Of all the times of year, Christmas is the very worst for bringing disparities of wealth into sharp relief. There are those lucky people who live with such abundance that their loved ones agonise about what to get for them, because what do you buy for the person who has everything? While there are parents who suffer blistering shame because they don’t have the money to buy their children a gift.
Some of those decent skins who have everything they could possibly want, request that instead of yet another spendy handbag, could they “have” a goat (or similar) to be sent to a low-income family in the developing world? This is very commendable.
But can I ask you to turn your compassion closer to home? To the issue of “period poverty”.

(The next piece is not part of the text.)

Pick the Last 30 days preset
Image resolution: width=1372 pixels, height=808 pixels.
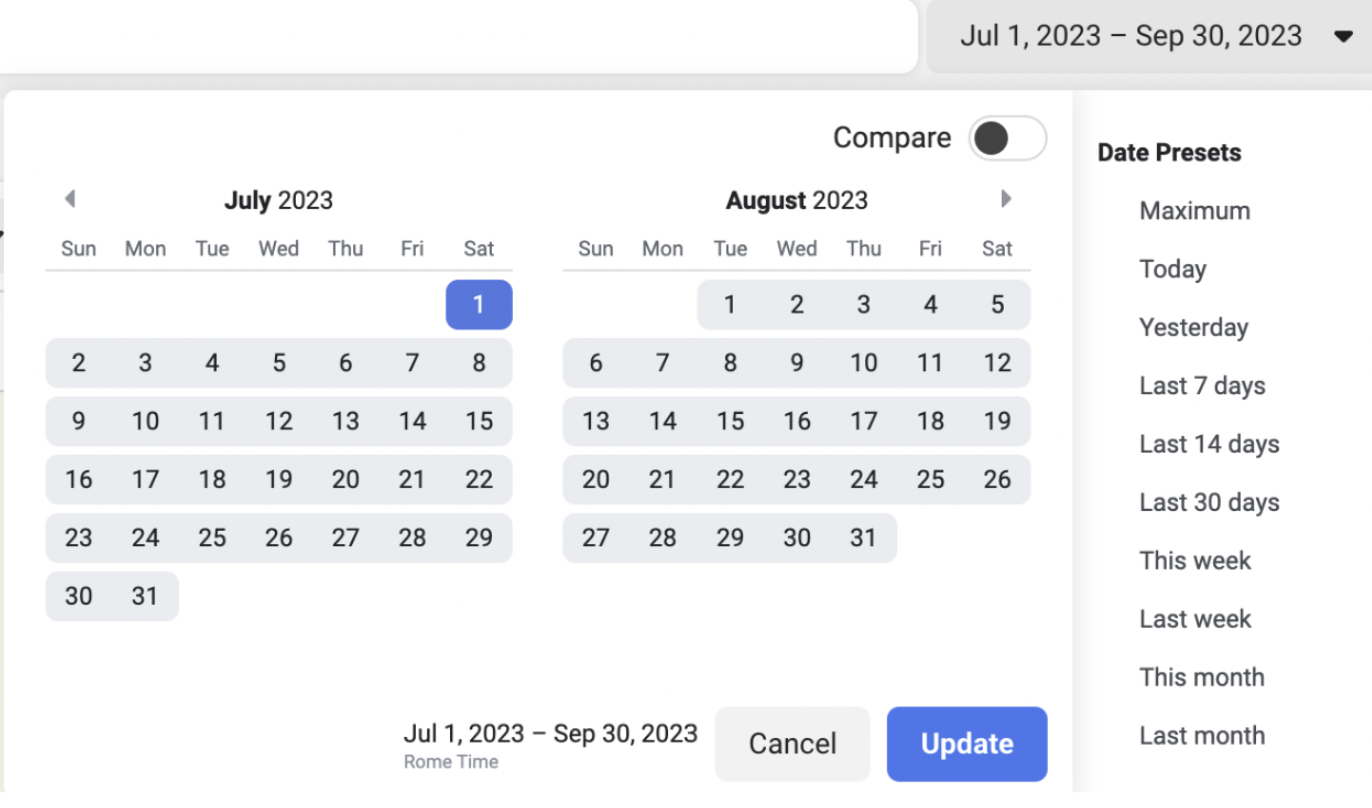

The term refers to women on low incomes being forced to choose between basic essentials – for example between a sandwich or a box of tampons.
Those of us who’ve been lucky enough to have never faced that stark choice find it difficult to imagine what it’s like to go without sanitary protection month in, month out.
But in the words of Claire Hunt, a truly wonderful human who runs Homeless Period Ireland: “Imagine you stepped into a puddle. Your sock is wet, and your shoe is wet. You are far from home, so you have to walk around all day, with your wet sock and your wet shoe with the cold seeping into your skin and bones. Your friends may mock you because you were so silly to step in the puddle in the first place, so you say nothing. Now imagine that happening for up to seven days in a row… and that it will happen again next month.”
A survey in June showed that 50 per cent of Irish women aged 12-19 struggle with the average cost of a tenner a month to buy tampons and sanitary towels. Then there are the homeless women, the women living in refuges and in Direct Provision.
There have been initiatives in some schools and one from Dublin City Council to address this need, but their reach is small.
Homeless Period Ireland’s mission is to supply sanitary towels and tampons to the most financially deprived women in our country. They don’t accept money, all they want are the products.
One of their suggestions is that whenever we buy some for ourselves, we pick up a second pack for another woman who can’t afford it.
Or, because of the season that’s in it, you could ask that, for your Christmas present, a donation be made in your name to Homeless Period Ireland. Their Facebook page lists the drop-off points around the country.
But donations are gratefully received at any time of the year, because remember, periods aren’t just for Christmas.